- [TEXTO FORNECIDO]

# # # #

Paixão e revolução

Por Terra Johari
Prefácio a Cultura fora da lei

 

Em 2014, a New School, universidade localizada na cidade de Nova York, nos Estados Unidos, promoveu uma residência com bell hooks, proporcionando o encontro da comunidade acadêmica com a célebre teórica feminista e cultural. Um dos eventos ocorridos naquele contexto foi uma conversa pública entre hooks e a atriz trans Laverne Cox, que ganhou notoriedade ao interpretar a personagem Sophia Burset na série Orange Is the New Black, transmitida originalmente pela Netflix entre 2013 e 2019.

Em determinado momento, Cox comentou a ideia de construir espaços seguros para o diálogo, fazendo referência ao livro Ensinando a transgredir: a educação como prática da liberdade, de bell hooks, lançado em 2004. A atriz foi, então, interpelada pela autora: “Sou crítica à noção de segurança no meu trabalho; o que eu quero é que as pessoas se sintam confortáveis com a circunstância do risco”. hooks foi além, questionando sobre como construir comunidades que possibilitem a existência de espaços para o risco — por exemplo, o risco de conhecer alguém fora dos seus próprios limites de raça, gênero e classe.

Assim como em vários outros livros e momentos de sua carreira, em Cultura fora da lei: representações de resistência bell hooks assume esse risco, que é inerente ao pensamento crítico radical que almeja expandir nossas possibilidades de existência. Dando continuidade a ideias formuladas em obras como Anseios: raça, gênero e políticas culturais (1990) e Olhares negros: raça e representação (1992), ambas lançadas no Brasil em 2019, a autora introduz este trabalho nos conduzindo à sala de estar de sua casa, à esfera íntima de sua vida. Constrói um texto em performance, uma contação de histórias, encenando um ambiente de familiaridade e também de curiosidade, no qual interage com duas crianças de sua vizinhança enquanto analisam, juntas, a pintura Os amantes, do artista estadunidense Jacob Lawrence. A cor vermelha chama atenção de início, uma cor que, conforme a própria autora, evoca a paixão, o desejo e a revolução.

Neste conjunto de ensaios e entrevistas, hooks mais uma vez assume seus posicionamentos de maneira apaixonada. Ela mesma questiona, na entrevista “O que a paixão tem a ver com isso?”, como abrir espaço para que mulheres autodeterminadas, apaixonadas — sobretudo apaixonadas por ideias —, possam simplesmente ser elas mesmas, no contexto do patriarcado supremacista branco capitalista imperialista. Ao mesmo tempo que produz teoria feminista e crítica cultural, a autora reivindica o direito de falar abertamente sobre sexo — sem ser reduzida a isso —, de estudar literatura medieval, de dialogar sobre relações não monogâmicas e cultivar práticas de espiritualidade. Recusando as expectativas limitantes que recaem sobre seu corpo, bell hooks assume um lugar de criatividade que desafia estereótipos de gênero, raça e classe. É um lugar de risco, de encruzilhada, no qual variadas referências confluem, produzindo uma obra que a própria autora qualifica como polifônica, de múltiplas vozes.

# # # #

- [ENTRADAS FORNECIDAS]
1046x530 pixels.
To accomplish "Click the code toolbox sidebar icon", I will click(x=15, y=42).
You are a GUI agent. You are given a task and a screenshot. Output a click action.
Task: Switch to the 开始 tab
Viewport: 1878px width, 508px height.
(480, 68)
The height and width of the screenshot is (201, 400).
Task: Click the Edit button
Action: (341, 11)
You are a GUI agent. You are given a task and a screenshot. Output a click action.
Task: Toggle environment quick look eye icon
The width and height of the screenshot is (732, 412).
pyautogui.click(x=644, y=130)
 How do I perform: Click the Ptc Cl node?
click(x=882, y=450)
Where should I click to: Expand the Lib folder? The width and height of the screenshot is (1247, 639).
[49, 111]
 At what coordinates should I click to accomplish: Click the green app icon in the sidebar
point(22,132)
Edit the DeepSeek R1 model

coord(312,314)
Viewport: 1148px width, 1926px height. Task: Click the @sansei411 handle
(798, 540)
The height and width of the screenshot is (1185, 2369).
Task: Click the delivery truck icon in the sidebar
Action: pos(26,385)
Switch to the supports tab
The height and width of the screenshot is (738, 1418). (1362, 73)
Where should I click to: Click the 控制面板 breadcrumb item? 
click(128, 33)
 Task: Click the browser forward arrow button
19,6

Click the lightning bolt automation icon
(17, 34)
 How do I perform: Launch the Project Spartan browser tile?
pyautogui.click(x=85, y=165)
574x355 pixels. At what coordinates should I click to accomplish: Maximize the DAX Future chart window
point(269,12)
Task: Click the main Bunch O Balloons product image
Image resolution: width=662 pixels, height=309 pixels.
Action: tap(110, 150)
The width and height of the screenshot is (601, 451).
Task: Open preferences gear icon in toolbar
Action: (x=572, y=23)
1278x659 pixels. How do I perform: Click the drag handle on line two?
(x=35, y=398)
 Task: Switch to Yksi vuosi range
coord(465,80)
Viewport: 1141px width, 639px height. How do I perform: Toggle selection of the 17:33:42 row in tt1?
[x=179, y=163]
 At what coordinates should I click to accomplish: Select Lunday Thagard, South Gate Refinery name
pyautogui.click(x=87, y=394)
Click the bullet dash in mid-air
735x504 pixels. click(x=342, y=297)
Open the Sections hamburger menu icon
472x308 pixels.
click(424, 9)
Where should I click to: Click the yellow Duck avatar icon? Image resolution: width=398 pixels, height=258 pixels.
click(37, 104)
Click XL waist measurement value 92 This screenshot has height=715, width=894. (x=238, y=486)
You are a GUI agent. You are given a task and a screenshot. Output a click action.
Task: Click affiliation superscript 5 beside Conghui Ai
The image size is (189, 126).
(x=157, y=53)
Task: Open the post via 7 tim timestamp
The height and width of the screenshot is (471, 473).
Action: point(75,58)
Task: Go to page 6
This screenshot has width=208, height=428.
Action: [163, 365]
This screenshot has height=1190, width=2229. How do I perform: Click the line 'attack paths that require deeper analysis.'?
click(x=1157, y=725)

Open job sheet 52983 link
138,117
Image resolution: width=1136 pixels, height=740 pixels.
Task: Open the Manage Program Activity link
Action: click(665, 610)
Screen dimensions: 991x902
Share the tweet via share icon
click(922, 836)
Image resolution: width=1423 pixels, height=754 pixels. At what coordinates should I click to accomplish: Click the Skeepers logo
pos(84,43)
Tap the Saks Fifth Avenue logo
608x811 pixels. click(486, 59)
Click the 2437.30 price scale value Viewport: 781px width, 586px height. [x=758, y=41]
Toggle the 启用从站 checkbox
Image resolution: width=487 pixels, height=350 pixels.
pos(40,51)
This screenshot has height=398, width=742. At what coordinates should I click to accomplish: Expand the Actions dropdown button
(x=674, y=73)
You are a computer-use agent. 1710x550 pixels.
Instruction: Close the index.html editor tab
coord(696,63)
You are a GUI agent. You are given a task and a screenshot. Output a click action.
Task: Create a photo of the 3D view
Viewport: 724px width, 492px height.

# # # #

- [LISTA DE TAREFAS]
1. Responda às perguntas a seguir com base no prefácio sobre bell hooks, em linhas separadas e com a mesma letra de cada pergunta.
(a) Em que ano a New School promoveu a residência com bell hooks?
(b) Que pintura hooks analisa com duas crianças de sua vizinhança, e quem é o artista?
(c) Como a própria autora qualifica a obra, segundo o último parágrafo?
2. Prossiga com o prefácio sobre bell hooks a partir da última frase apresentada.

- [LISTA DE RESPOSTAS]
1.
(a) Em 2014.
(b) A pintura Os amantes, do artista estadunidense Jacob Lawrence.
(c) Como polifônica, de múltiplas vozes.

2.
Como comenta na entrevista “Entrando no feminismo e indo além — só pelo prazer de fazer isso”, hooks desenvolve uma “teorização por meio da autobiografia ou da contação de histórias”, um projeto psicanalítico perpassado pela performance. Ao deixar emergir memórias pessoais na escrita, ela produz teoria ancorada em sua experiência corporificada. Muitas vezes os disparadores de seus textos são suas próprias vivências, e com isso ela aproxima a pessoa leitora da experiência concreta, em vez de se prender a formulações acadêmicas abstratas que dificultam discussões mais amplas.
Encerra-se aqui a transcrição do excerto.